- Your task:
Please return every line from the entries that has the string "link" in it.

BEGIN The records

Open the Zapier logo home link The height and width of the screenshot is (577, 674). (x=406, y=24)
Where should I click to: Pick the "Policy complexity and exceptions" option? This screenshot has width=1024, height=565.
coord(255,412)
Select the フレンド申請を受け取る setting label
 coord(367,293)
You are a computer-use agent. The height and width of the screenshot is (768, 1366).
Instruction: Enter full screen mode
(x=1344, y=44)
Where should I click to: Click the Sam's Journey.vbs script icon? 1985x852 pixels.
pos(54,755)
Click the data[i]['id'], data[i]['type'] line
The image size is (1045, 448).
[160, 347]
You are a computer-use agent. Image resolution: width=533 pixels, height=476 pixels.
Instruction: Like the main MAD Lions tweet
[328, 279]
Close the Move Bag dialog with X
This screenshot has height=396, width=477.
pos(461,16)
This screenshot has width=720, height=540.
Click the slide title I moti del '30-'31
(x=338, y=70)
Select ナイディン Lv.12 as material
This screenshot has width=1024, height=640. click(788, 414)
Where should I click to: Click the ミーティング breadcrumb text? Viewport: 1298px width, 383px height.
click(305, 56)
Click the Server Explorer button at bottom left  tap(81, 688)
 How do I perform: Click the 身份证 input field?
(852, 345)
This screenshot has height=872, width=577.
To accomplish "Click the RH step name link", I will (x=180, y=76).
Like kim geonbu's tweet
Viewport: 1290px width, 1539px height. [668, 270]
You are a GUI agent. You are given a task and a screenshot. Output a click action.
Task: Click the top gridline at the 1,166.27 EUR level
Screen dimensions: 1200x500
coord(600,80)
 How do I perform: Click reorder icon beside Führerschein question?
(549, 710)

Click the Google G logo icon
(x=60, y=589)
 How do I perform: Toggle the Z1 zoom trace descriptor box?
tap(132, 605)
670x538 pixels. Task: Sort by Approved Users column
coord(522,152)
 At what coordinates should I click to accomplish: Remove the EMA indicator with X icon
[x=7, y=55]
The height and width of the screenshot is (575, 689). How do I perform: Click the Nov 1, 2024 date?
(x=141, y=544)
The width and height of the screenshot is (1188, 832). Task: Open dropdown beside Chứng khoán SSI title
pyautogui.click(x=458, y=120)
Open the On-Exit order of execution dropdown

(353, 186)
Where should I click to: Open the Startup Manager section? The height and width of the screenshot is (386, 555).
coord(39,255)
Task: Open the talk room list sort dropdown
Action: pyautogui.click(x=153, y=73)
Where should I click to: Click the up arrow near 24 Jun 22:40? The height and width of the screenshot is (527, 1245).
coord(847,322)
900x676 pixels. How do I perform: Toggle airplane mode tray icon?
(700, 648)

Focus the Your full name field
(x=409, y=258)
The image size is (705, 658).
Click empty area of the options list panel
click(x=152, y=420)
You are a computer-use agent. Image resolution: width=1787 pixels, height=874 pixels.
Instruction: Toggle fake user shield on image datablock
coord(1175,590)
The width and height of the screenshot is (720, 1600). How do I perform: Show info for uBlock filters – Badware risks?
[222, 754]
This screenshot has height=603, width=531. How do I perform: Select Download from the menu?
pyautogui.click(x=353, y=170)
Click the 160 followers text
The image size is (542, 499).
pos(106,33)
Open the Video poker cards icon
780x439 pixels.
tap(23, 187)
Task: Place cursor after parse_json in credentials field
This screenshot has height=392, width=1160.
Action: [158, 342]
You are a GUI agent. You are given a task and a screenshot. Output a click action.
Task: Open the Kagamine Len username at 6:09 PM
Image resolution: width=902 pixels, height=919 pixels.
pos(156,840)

END The records

- Expected answer:
Open the Zapier logo home link The height and width of the screenshot is (577, 674). (x=406, y=24)
To accomplish "Click the RH step name link", I will (x=180, y=76).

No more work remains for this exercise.